9. Blank Dogs – Land and Fixed Blank Dogs is Mike Sniper who runs the amazing Captured Tracks record label. This guy has been getting so much attention lately, which is great. He has unleashed a flurry of releases over the past couple of years, so quickly it’s almost hard to keep up. I am usually a quality over quantity type of guy, so I was skeptical that it would all be equally as good. It is. He does lo-fi blown out staticy garage with joy division type vocals better than anyone out there right now.

8. Bonobo – Black Sands This album is just so listenable. I know a lot of people that just aren’t really into the dub side of electronic music, or didn’t think they were into electro at all that fell in love with this album. He incorporates some dreamy soulful female guest vocals and jazzy instrumentals so make a really great record. I spin this record at any dance party no matter what the mood and it always goes over well.

7. Crystal Castles – Crystal Castles I love this duo, and I have been waiting for awhile for this one to come out. It ialways sucks when bands rush their second album coming off of a stunning debut, just to keep their name in people’s ears, often at the expense of quality tracks. Good to know that Crystal Castles aren’t willing to make that compromise. This album is just as solid as the first one, and well worth the wait.

6. Xiu Xiu – Dear God I Hate Myself The latest from one of my all time faves, Jamie Stewart really was an awesome one. The opening track is so beat driven and almost dancey that you just have to sing along, but there is always this awkward moment when you realize that the lyrics you are shouting along with are about about physical violence and emotional abuse and eating disorders and other terrible stuff. He gets at the tense juxtaposition of those two elements better than ever before on this one.

5. Zola Jesus – Stridulum EP and the slew of other stuff she has put out lately. I had the pleasure to see her perform in Austin at this past SXSW and it was definitely one of the highlights of the week for me. Having been pretty into her music for a couple years now, I am so pleased that she has hit her stride and putting out really perfect gut wrenching stuff. I was also so shocked to discover that she is only 21 years old! Her voice is incredibly well trained and the lyrical content of her songs is so dark and mature, it is all the more amazing.

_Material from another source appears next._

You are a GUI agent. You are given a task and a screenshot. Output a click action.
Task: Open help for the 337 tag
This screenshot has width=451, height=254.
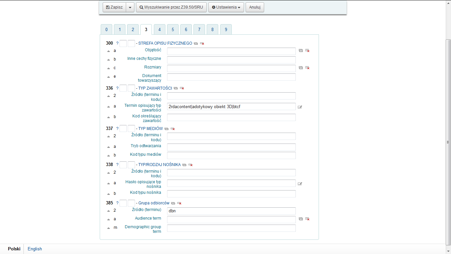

4. Oneohtrix Point Never – Returnal This music is a lot like some of my top faves from 2009, Tim Hecker and Ben Frost and also really arpeggiated like the aforementioned Emeralds release. Drone music with a lot of beepy minimal techno influence and psychadelic stuff going on. This record is a lot more pop oriented than his previous outtings and (like that Twin Shadow release) there is one track on here that I could have sworn was the intro to a Knife song.

3. Emeralds – Does It Look Like I’m Here? This record is so so pretty. Their music hasn’t ever before been this blissed out, lots of swirling drone in the background with gurgling arpeggios up front. A soundtrack to one of those Planet Earth type things, but underwater, maybe the coral reef edition.

2. Prince Rama – Shadow Temple Straight forward stoney psychadelic rock. Equiped with chanted vocals and looped sounds, this record it the best of its kind to come out, not just this year, but in many! This is what I was hoping Black Mountain would become, but alas they turned more toward indie/psych/ folk rather than emracing their metal roots.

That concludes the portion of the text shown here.